A lei da UPP nas favelas do Rio - Vinicius Carvalho da Silva, O GLOBO, 23/12/2010 às 19h49m; Artigo do leitor.
Naquele tempo em que o jovem imperador ainda passava em Petrópolis boa parte de seu tempo, o problema do Alemão já era complexo: enquanto os negros de África eram seqüestrados no outro continente, outros mil povos faziam-se colonos na república das bananas,ou do café e da cana de açúcar, como preferir.
Com segurança e educação essas comunidades estarão realmente transformadas em 2035
Alguns colonos eram pagos, ganhavam terras, outros, aos montes, eram explorados. Muitos vieram e foram ludibriados, mandados para regiões remotas, onde só não comeram o pão amassado pelo diabo, porque o trigo não estava para a plebe. Mas "cem anos de solidão" depois, firmou-se a maioria, expandiram e prosperaram, e hoje, são membros da classe média brasileira. Já os reis e princesas africanas, cresceram e multiplicaram-se, como reza o testamento antigo, mas sua prole foi marginalizada, excluída de vida social digna.
O charmoso Rio antigo é também o protótipo do fenômeno favelístico, com seus cortiços, bairros pobres, seu trapiches e suas Gambôas com suas ladeiras. Os escravos libertos, apinhavam-se nos guetos. Nascia ali, o complexo problema, que haveria de desembocar, muitos carnavais depois, no Complexo do Alemão, enquanto duto e reduto da marginalidade. Marginais, tanto pela bandidagem, quanto por viver à margem da vida política. As favelas nunca foram vistas como cidade, ou como parte delas, mas como estados paralelos, "metapólis", fora da cidade, coisa alguma, terra sem lei, onde cada um é por si e Deus é por ninguém.
Do grego, "oiko nomos", de onde vem economia, significa administração do lar. As favelas nunca tiveram economia, mas autonomia. Com seus próprios tribunais e ritos, suas sentenças criminosas e seu sistema tributário de taxação por bens de serviços. Os traficantes ali imperavam, não como gestores, mas como capitães do mato, perpetuando no tempo o tráfico de escravos: traficantes escravos de um sistema perverso, moradores escravos do medo. Ciclo viciado e viciante.

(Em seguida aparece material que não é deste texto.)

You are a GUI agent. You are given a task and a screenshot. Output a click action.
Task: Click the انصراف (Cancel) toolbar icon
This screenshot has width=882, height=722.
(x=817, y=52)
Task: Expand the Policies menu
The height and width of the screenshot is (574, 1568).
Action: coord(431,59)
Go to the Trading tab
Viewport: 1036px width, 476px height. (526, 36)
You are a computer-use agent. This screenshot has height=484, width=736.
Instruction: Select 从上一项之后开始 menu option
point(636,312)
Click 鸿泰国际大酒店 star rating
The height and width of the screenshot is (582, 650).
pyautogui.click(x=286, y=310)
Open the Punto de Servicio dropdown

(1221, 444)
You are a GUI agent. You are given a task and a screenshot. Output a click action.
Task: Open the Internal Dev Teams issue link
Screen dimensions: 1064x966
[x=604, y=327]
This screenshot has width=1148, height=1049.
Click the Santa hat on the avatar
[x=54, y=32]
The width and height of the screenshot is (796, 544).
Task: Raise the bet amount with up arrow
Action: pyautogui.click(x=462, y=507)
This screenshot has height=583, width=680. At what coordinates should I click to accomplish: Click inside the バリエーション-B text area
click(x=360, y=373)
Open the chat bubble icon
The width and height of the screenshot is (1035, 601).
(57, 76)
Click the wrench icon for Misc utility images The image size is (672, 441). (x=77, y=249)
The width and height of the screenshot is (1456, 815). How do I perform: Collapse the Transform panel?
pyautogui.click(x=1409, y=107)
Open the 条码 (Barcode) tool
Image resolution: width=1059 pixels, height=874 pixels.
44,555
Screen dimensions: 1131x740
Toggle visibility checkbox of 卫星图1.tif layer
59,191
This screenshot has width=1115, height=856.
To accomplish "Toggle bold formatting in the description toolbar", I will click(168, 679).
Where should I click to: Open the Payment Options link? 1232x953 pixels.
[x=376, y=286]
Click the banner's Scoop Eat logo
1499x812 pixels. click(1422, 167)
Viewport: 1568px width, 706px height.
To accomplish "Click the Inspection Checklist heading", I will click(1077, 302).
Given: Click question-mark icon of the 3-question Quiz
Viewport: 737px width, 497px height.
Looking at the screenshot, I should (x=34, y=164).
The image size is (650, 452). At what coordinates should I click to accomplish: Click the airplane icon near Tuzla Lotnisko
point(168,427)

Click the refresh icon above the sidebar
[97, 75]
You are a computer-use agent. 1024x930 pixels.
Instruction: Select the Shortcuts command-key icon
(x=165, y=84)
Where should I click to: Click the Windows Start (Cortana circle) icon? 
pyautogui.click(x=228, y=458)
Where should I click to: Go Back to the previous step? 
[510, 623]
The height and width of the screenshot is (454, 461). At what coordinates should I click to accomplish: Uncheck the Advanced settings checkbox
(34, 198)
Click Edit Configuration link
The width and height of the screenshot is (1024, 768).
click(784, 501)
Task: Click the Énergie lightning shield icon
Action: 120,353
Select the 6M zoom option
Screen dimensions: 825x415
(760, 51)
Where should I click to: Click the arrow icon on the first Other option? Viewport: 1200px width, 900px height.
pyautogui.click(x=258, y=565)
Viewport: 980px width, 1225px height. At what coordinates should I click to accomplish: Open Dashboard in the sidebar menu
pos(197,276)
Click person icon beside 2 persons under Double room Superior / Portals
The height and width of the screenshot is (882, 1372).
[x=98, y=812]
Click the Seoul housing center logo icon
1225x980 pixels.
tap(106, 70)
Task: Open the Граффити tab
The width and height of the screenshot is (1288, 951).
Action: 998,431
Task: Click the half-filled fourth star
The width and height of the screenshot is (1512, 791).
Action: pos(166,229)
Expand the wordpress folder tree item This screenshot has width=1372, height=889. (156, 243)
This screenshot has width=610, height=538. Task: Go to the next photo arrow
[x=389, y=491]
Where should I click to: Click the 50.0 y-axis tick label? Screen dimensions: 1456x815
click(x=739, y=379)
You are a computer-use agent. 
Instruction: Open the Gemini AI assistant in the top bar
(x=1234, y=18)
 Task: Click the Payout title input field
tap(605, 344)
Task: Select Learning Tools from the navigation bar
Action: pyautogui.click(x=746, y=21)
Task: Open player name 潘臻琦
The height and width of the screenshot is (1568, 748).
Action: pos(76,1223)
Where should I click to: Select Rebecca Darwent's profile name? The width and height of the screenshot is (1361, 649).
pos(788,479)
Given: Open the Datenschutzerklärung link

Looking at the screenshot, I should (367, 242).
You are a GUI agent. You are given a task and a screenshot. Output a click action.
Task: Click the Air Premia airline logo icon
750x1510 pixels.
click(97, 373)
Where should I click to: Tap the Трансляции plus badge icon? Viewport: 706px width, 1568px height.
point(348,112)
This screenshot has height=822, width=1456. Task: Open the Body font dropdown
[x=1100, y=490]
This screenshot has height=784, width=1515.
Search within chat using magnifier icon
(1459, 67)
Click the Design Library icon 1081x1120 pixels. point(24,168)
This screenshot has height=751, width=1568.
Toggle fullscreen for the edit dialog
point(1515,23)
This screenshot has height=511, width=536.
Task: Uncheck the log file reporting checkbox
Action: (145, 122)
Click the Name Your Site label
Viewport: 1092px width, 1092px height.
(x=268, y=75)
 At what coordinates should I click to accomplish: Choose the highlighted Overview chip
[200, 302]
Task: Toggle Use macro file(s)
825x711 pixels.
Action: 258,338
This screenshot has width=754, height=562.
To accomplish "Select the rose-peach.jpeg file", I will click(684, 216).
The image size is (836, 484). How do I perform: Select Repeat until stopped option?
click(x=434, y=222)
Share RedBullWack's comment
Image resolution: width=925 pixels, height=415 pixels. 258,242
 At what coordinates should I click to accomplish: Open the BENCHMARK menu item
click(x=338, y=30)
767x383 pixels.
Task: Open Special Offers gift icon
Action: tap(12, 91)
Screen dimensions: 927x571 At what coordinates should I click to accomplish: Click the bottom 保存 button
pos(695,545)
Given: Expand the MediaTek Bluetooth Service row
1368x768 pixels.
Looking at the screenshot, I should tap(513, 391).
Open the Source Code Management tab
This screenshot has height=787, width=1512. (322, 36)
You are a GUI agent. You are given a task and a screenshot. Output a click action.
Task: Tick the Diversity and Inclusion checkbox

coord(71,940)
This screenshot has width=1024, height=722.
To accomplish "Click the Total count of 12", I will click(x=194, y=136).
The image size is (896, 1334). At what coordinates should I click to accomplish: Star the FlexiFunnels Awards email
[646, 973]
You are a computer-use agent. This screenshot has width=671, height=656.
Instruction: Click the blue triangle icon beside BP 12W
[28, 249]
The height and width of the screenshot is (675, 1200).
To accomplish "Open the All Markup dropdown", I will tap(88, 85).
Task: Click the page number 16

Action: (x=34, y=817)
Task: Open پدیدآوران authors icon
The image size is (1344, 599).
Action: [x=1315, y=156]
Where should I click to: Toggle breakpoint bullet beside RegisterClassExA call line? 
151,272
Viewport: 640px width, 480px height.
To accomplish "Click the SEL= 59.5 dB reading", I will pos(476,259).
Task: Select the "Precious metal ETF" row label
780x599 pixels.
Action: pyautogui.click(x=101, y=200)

Com o programa de governo das Unidades de Polícia Pacificadora, vimos o poder Executivo agir, pela primeira vez, em décadas. Óbvio que excessos devem ser apurados e rigorosamente coibidos e punidos, mas tal política, paulatinamente aprimorada pela experiência, deve avançar pelo Rio e pelo Brasil. Entretanto, até então, um medo me assolava: se apenas o Executivo fizer sua parte, sem forte empenho do Legislativo e Judiciário, serão logos anos de guerra e avanços aparentes. Todavia, como noticiou o jornal 'O Globo' , um grande e decisivo passo foi dado pelo legislativo: transformar o projeto UPP em lei.
O porteiro de meu prédio, morador de uma comunidade beneficiada com as UPPs, contou-me que de fato o tráfico acabou naquela localidade, mas bandidos desconhecidos da polícia permanecem infiltrados, como informantes da quadrilha, nutrindo a esperança de retomada do território após a realização dos grandes eventos dos próximos anos.
Com a nova lei, cada nova UPP não será 'para inglês ver'. As unidades deverão funcionar por no mínimo 25 anos e projetos sociais de educação e cultura serão obrigatórios. Com segurança e educação essas comunidades estarão realmente transformadas em 2035. Se a lei estabelecer-se e for executada, as próximas décadas não terão, para o poder executivo e para as comunidades beneficiadas, anos de solidão.
COMENTÁRIO DO BENGOCHEA - Como já venho afirmando a muito tempo. O policiamento comunitário (filosofia e estratégia da UPP) é sedimentado na confiança do cidadão e esta depende dos resultados para inibir e até extinguir o crime e criar um ambiente seguro, de tranquilidade e paz social. Só que estes resultados não dependem só dos policiais, da polícia ou dos programas sociais, educacionais e de saúde que são aplicados conjuntamente. É preciso que o bandido seja preso, processado, julgado, sentenciado a uma pena e cumprir esta pena com dignidade e oportunidades para se reabilitar perante a sociedade. É também necessário que o Estado se imponha coativamente para inibir a reincidência e evitar o crime, as contravenções e a violência. Portanto, as UPPs precisam de um judiciário mais aproximado da sociedade, dos delitos, das polícias, dos presídios e das questões de ordem pública. Só uma justiça coativa e comprometida com a paz social poderá garantir a eficácia da ação policial, a preservação da paz social e manutenção da confiança do cidadão no Estado.